Shalini Kantayya, a filmmaker and environmental activist who believes in making films that spark social change, will speak at 7 p.m. Tuesday, Dec. 1, in James B. Woulfe Alumni Hall in Anderson Student Center on the St. Paul campus of the University of St. Thomas.

Shalini Kantayya

Shalini Kantayya

Her talk, titled “Catching the Sun: The Clean Energy Future,” is sponsored by St. Thomas’ University Lectures Committee. The talk is free and open to the public.

“Catching the Sun” also is the title of her most recent documentary film. By telling the stories of unemployed workers enrolled in a solar-power jobs-training program in Richmond, California, the film explores one of the great questions of our time: Will America be able to build a clean-energy economy?

The film was awarded a 2012 John D. and Catherine T. MacArthur Foundation grant and was an Official Selection of the 2015 Los Angeles Film Festival.
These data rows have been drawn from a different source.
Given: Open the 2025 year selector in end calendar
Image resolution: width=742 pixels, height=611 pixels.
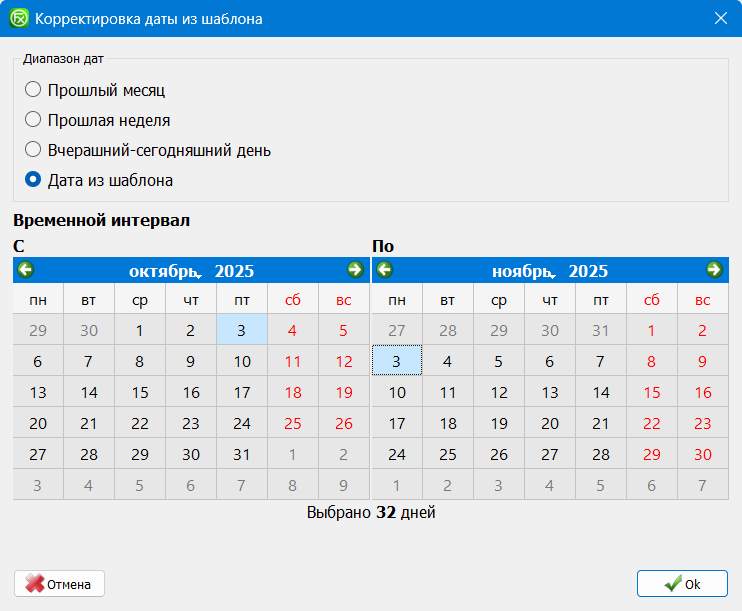Looking at the screenshot, I should pyautogui.click(x=588, y=271).
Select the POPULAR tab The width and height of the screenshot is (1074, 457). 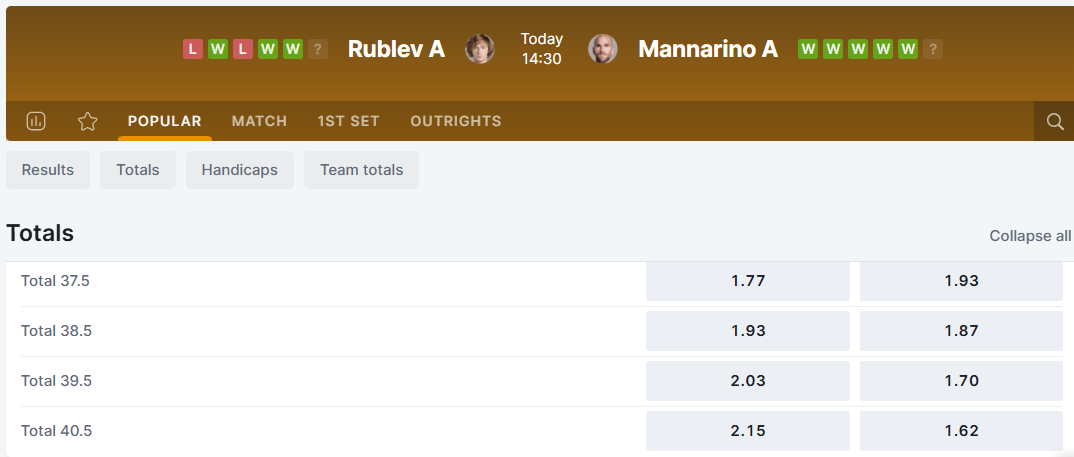(x=164, y=121)
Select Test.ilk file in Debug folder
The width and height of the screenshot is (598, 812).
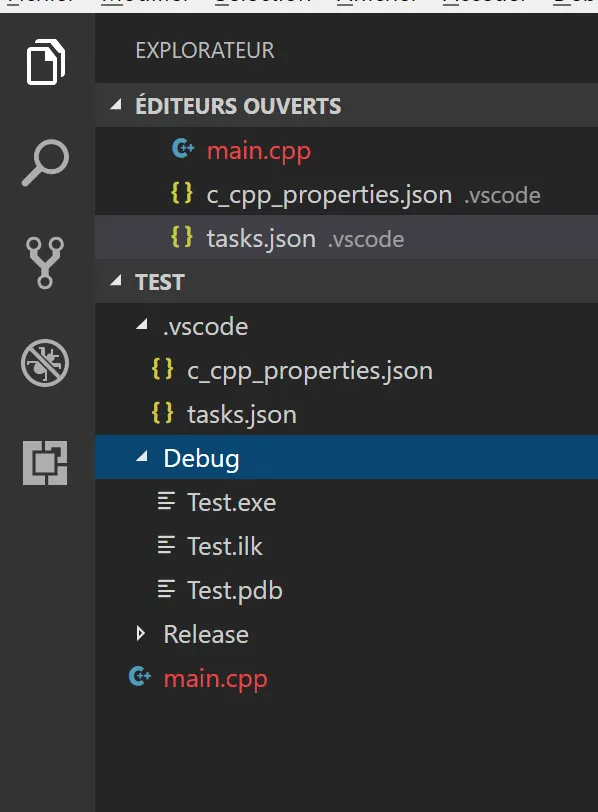tap(225, 546)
A Fulbright Scholar who has lectured at Harvard, Yale, Stanford and the University of Southern California, Kantayya is based in Brooklyn. Born to Indian parents who immigrated to the United States, she was raised in Hartford, Connecticut. Kantayya received her bachelor’s in media studies and international human rights from Hampshire College and her master’s in film direction from City College of New York.

Kantayya was the only woman to finish in the top 10 out of 12,000 filmmakers in “On the Lot,” the Steven Spielberg television program in search of Hollywood’s next great director.

Founder of 7th Empire Media, Kantayya also created the science-fiction film, “A Drop of Life,” that received the award for the best documentary at the Asian American Film Festival, Best Short at Palm Beach International, a Chrystal Dior Nomination at Tokyo Shorts, and was broadcast on national television in India and the United States. Set in the near future, the film combines the stories of two women: a South Indian schoolteacher and a New York executive who wind up vying for clean drinking water.

Kantayya is a TED, Sundance and IATP Food and Society fellow. Her New York Times account of being assaulted was featured in this TED blog.